Für Ursula Renold, Professorin an der ETH Zürich und ehemalige Leiterin der Berufsbildung, unterstreicht diese Feststellung die Grenzen einer systematischen Ausrichtung auf das Gymnasium und die Universität. Sie erinnert daran, dass Auszubildende später ein Hochschulstudium absolvieren und sich beruflich weiterentwickeln können, während sie auf dem Arbeitsmarkt einen klaren Vorteil haben.
Angesichts des akademischen Drucks, der zunehmenden Konkurrenz unter den Absolventen und der raschen Veränderungen auf dem Markt bleibt die Berufsbildung ein strategischer Trumpf für die Beschäftigung und die berufliche Mobilität junger Menschen. Sie bietet konkrete Kompetenzen, eine starke Ausrichtung auf die Bedürfnisse der Unternehmen und begehrte Praxiserfahrung.

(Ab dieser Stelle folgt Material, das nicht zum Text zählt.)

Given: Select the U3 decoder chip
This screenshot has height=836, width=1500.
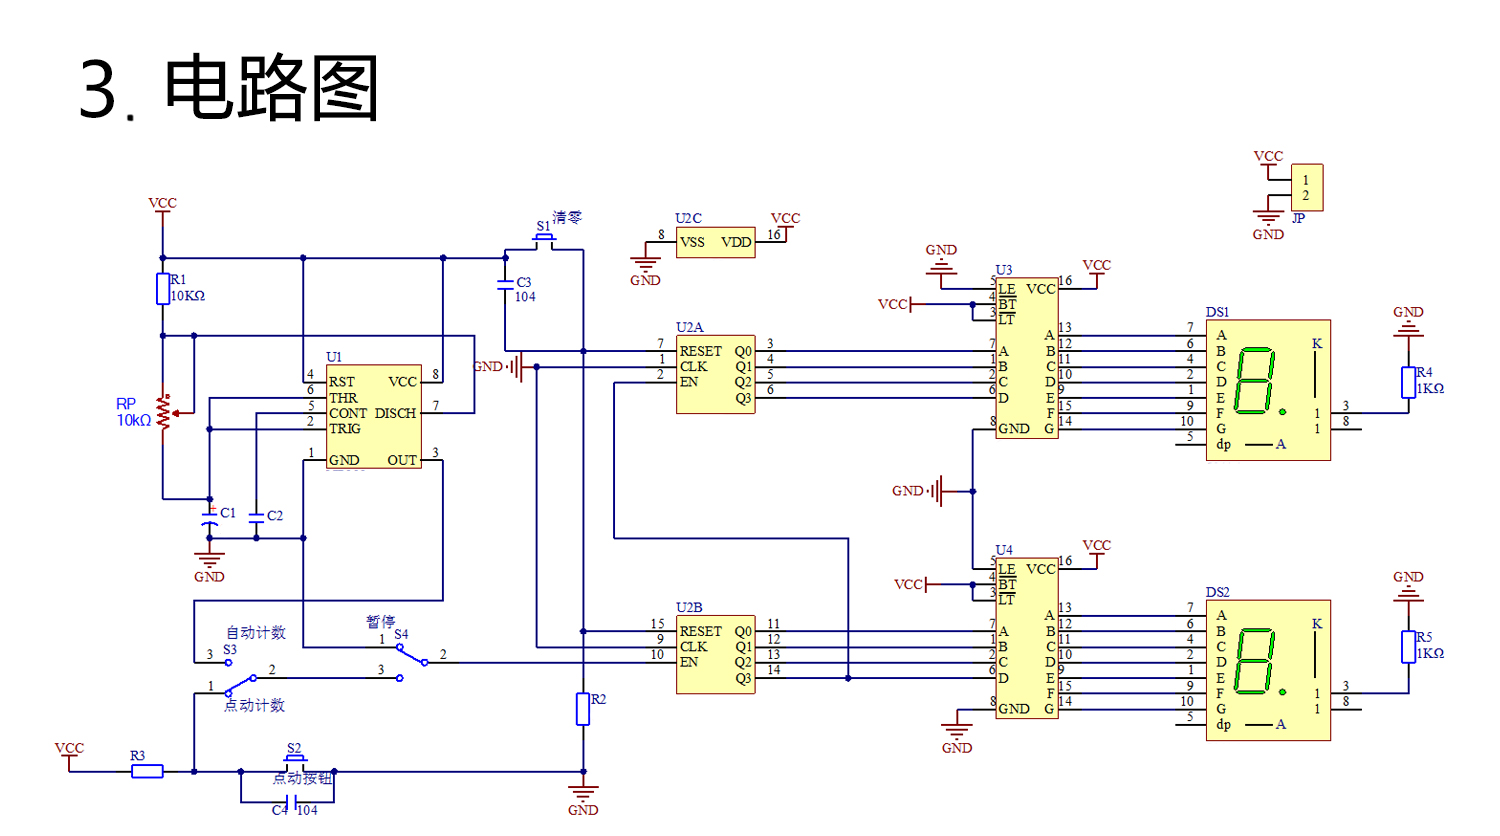Looking at the screenshot, I should [x=1027, y=358].
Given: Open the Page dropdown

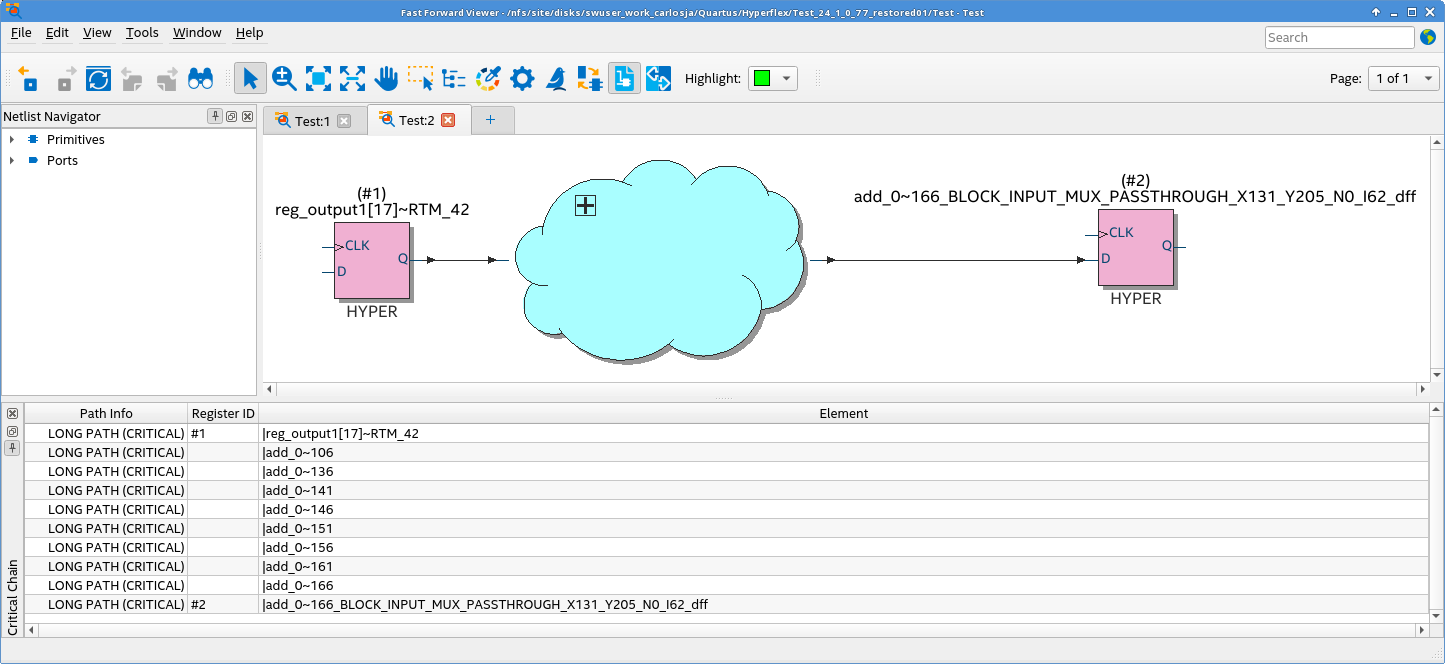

Absolventen der höheren Berufsbildung weisen die niedrigsten Arbeitslosenquoten auf.
Im Gegensatz dazu sind einige Universitätsstudiengänge schlecht an den Markt angepasst, und die Automatisierung im Zusammenhang mit künstlicher Intelligenz verschärft die Schwierigkeiten bei der Eingliederung.